By Andrew Kitchenman (Courtesy of NJ Spotlight)
New Jersey policymakers looking to address a looming shortage of doctors in the state need to act quickly, as the problem appears to be getting worse and more quickly than predicted.
More of the state’s medical residents are planning to leave the state to practice elsewhere. The amount of student debt these new doctors are carrying is growing steadily, forcing those who are entering lower-paying practice areas like family practice or obstetrics/gynecology to consider relocating to lower-cost states with better reimbursement rates.
At the same time, the state is expected to need more primary care doctors to serve the additional insured patients due to the Affordable Care Act. Both legislators and doctors have proposals for reducing the looming shortage of physicians in the state, ranging from enhancing New Jersey’s medical student loan redemption program to paying for state hospitals to launch residency programs.
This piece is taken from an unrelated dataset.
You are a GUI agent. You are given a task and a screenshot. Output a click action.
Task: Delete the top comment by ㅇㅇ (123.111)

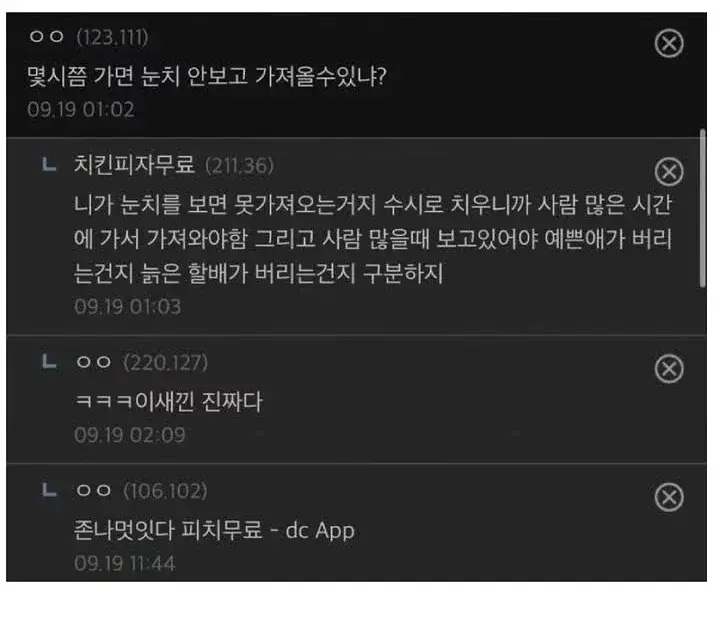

“We have to have an incentive to keep them in the state,” state Sen. Robert W. Singer (R-Monmouth and Ocean) said of young doctors. “We’re seeing that the older doctors are retiring and new doctors are not coming into the field to replace them. It’s a growing concern.”
That concern is borne out by a recently completed survey of New Jersey’s medical residents conducted by the New Jersey Council of Teaching Hospitals. The survey found that only 34 percent of medical residents planned to stay in the state in 2013, compared with 39 percent in 2012. In addition, 44 percent of residents have student debt exceeding $200,000, up from 38 percent the previous year. For residents planning to specialize in primary care, the debt load is even higher, with 48 percent reporting $200,000 or more in debt.